The Company currently maintains the following areas of public realm on the St. Helier Waterfront: Les Jardins de la Mer, Marina Gardens (on top of the Waterfront car park), the Steam Clock and public gardens, the Weighbridge, the Waterfront road network, streetlights and landscaped borders, the Waterfront promenades. The costs associated with maintaining these areas are funded directly by SoJDC at an annual cost of between £525,000 and £600,000 (including staff).
The Company has investment properties, such as the Waterfront Car Park, to offset these costs and to assist in the running costs of the office and future developments. In the early days of the Waterfront Enterprise Board (WEB) (up until 2007 in fact), an annual grant was paid by the States to fund the Company's running costs. Between 1995 and 2007 the States paid a total of £5.27 million in grants to WEB.

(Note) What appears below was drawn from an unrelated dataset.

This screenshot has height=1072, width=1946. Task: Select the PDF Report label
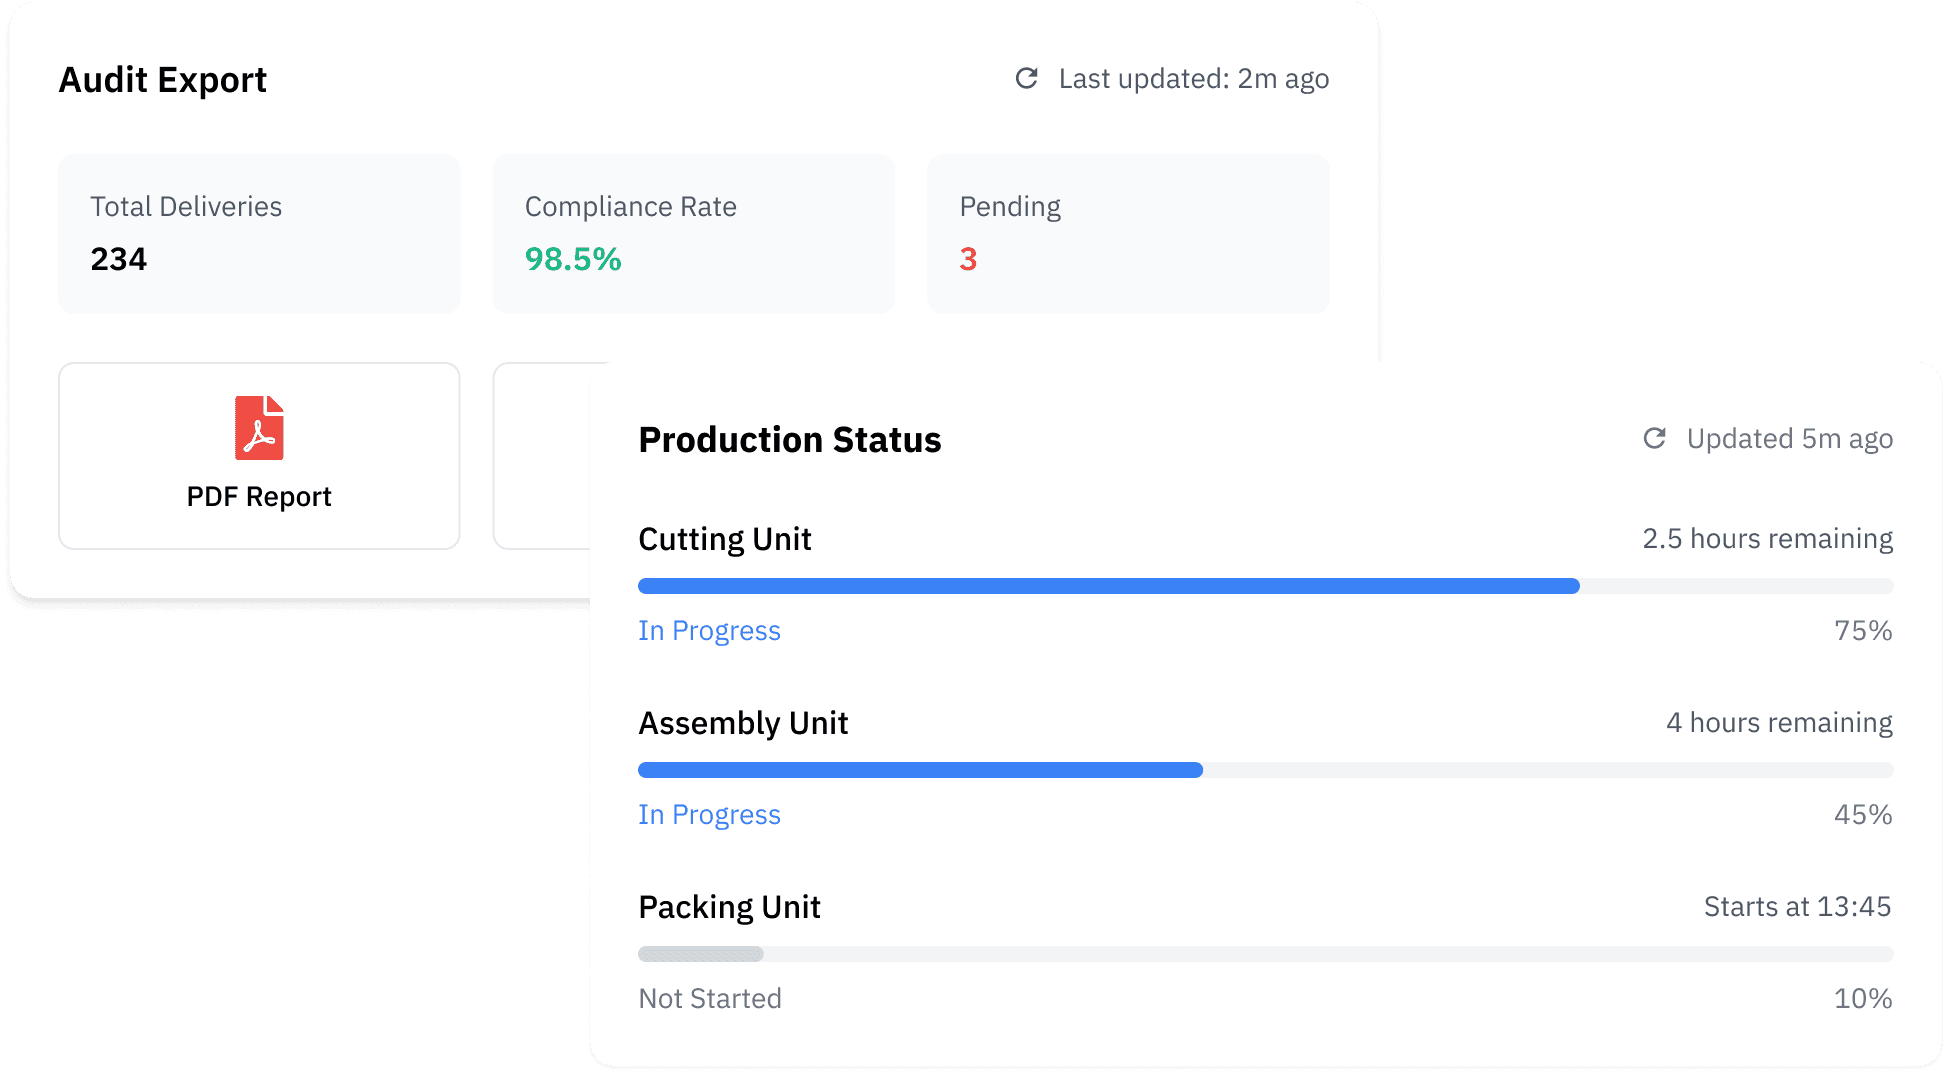[259, 497]
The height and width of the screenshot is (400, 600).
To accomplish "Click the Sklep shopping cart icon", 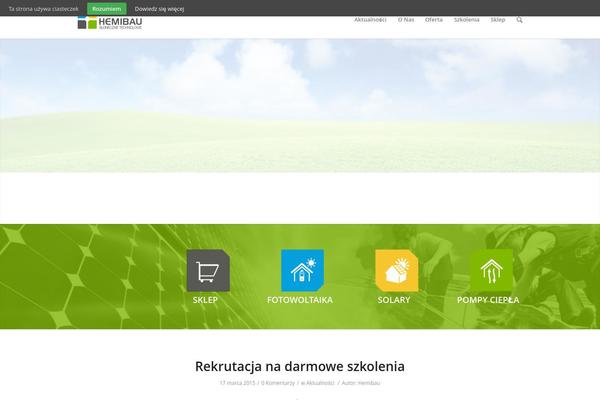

The Company is now self-sufficient from a funding perspective and from 2016 will, subject to the projects being realised, be paying significant dividends to the States. However, this amendment, if adopted, will constrain the Company's ability to deliver its remit and the Company would require States assistance in its funding once again.
There are also significant resource implications to the local economy in the event any the current projects that the Company is currently working on are delayed.
The Company is wholly owned by the States of Jersey and therefore any surplus funds will be payable to the Treasury via a dividend at some point, however this early payment will hamper delivery and, in the absence of any private borrowing for this pre-development activity, SoJDC would need Treasury assistance for funding.
Financial and manpower implications
The proposed amendment would increase the intended total amount of States income by £2,250,000 in 2014 and 2015. This will have the effect of improving the States financial position in 2014 and 2015 by £2,250,000 and the balances on the Consolidated Fund by £2,250,000 in 2014 and £4,500,000 in 2015. However, this would leave SoJDC with insufficient cash to cover its pre-development costs (design and planning fees) in respect of the Jersey International Finance Centre and the former JCG and, in the absence of private borrowing for these activities, SoJDC would require the States Treasury to lend back the accelerated dividends to cover these expenses.